*** Opening of MATERIAL TO PROCESS ***
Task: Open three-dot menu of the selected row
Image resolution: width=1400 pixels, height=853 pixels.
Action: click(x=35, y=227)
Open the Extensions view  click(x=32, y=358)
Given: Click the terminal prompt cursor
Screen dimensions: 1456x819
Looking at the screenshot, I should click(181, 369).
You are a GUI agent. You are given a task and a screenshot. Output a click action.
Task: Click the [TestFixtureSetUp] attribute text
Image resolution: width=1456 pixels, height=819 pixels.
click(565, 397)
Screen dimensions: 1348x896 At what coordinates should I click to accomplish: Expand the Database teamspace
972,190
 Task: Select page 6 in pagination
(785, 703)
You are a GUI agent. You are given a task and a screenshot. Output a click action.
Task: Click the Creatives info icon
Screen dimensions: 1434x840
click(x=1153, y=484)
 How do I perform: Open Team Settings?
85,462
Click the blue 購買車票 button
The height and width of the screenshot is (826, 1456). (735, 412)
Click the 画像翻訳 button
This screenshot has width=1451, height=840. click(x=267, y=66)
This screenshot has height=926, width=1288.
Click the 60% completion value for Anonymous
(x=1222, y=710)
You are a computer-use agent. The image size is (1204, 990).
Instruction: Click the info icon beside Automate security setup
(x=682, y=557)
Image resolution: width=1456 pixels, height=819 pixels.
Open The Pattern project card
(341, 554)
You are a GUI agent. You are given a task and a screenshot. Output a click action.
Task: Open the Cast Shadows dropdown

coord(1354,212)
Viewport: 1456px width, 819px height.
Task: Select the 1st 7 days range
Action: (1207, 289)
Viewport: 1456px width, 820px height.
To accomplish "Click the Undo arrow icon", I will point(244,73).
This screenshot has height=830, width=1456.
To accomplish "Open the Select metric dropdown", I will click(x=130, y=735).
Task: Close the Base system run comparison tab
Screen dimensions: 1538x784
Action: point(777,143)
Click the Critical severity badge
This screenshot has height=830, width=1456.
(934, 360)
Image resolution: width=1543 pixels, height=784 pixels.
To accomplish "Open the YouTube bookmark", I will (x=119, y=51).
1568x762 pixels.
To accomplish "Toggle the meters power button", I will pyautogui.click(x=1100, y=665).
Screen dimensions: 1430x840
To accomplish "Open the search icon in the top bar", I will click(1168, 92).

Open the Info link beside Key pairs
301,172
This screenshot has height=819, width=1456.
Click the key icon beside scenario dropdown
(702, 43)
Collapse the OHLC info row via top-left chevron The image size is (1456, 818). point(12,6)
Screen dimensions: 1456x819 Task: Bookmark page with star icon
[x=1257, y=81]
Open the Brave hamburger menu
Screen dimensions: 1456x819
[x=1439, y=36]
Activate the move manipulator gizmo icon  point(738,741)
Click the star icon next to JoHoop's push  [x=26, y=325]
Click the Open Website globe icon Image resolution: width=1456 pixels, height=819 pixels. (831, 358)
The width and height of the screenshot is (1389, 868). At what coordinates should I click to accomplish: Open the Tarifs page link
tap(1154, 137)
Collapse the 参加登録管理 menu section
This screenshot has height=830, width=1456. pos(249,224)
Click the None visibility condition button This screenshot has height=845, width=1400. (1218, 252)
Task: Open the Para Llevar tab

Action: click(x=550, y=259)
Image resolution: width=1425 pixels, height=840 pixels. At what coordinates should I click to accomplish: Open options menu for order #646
*** Close of MATERIAL TO PROCESS ***
- [THE PROBLEM]: Your task is to write out every record exactly.

- [RESPONSE TO THE EXERCISE]:
Task: Open three-dot menu of the selected row
Image resolution: width=1400 pixels, height=853 pixels.
Action: click(x=35, y=227)
Open the Extensions view  click(x=32, y=358)
Given: Click the terminal prompt cursor
Screen dimensions: 1456x819
Looking at the screenshot, I should click(181, 369).
You are a GUI agent. You are given a task and a screenshot. Output a click action.
Task: Click the [TestFixtureSetUp] attribute text
Image resolution: width=1456 pixels, height=819 pixels.
click(565, 397)
Screen dimensions: 1348x896 At what coordinates should I click to accomplish: Expand the Database teamspace
972,190
 Task: Select page 6 in pagination
(785, 703)
You are a GUI agent. You are given a task and a screenshot. Output a click action.
Task: Click the Creatives info icon
Screen dimensions: 1434x840
click(x=1153, y=484)
 How do I perform: Open Team Settings?
85,462
Click the blue 購買車票 button
The height and width of the screenshot is (826, 1456). (735, 412)
Click the 画像翻訳 button
This screenshot has width=1451, height=840. click(x=267, y=66)
This screenshot has height=926, width=1288.
Click the 60% completion value for Anonymous
(x=1222, y=710)
You are a computer-use agent. The image size is (1204, 990).
Instruction: Click the info icon beside Automate security setup
(x=682, y=557)
Image resolution: width=1456 pixels, height=819 pixels.
Open The Pattern project card
(341, 554)
You are a GUI agent. You are given a task and a screenshot. Output a click action.
Task: Open the Cast Shadows dropdown

coord(1354,212)
Viewport: 1456px width, 819px height.
Task: Select the 1st 7 days range
Action: (1207, 289)
Viewport: 1456px width, 820px height.
To accomplish "Click the Undo arrow icon", I will point(244,73).
This screenshot has height=830, width=1456.
To accomplish "Open the Select metric dropdown", I will click(x=130, y=735).
Task: Close the Base system run comparison tab
Screen dimensions: 1538x784
Action: point(777,143)
Click the Critical severity badge
This screenshot has height=830, width=1456.
(934, 360)
Image resolution: width=1543 pixels, height=784 pixels.
To accomplish "Open the YouTube bookmark", I will (x=119, y=51).
1568x762 pixels.
To accomplish "Toggle the meters power button", I will pyautogui.click(x=1100, y=665).
Screen dimensions: 1430x840
To accomplish "Open the search icon in the top bar", I will click(1168, 92).

Open the Info link beside Key pairs
301,172
This screenshot has height=819, width=1456.
Click the key icon beside scenario dropdown
(702, 43)
Collapse the OHLC info row via top-left chevron The image size is (1456, 818). point(12,6)
Screen dimensions: 1456x819 Task: Bookmark page with star icon
[x=1257, y=81]
Open the Brave hamburger menu
Screen dimensions: 1456x819
[x=1439, y=36]
Activate the move manipulator gizmo icon  point(738,741)
Click the star icon next to JoHoop's push  [x=26, y=325]
Click the Open Website globe icon Image resolution: width=1456 pixels, height=819 pixels. (831, 358)
The width and height of the screenshot is (1389, 868). At what coordinates should I click to accomplish: Open the Tarifs page link
tap(1154, 137)
Collapse the 参加登録管理 menu section
This screenshot has height=830, width=1456. pos(249,224)
Click the None visibility condition button This screenshot has height=845, width=1400. (1218, 252)
Task: Open the Para Llevar tab

Action: click(x=550, y=259)
Image resolution: width=1425 pixels, height=840 pixels. At what coordinates should I click to accomplish: Open options menu for order #646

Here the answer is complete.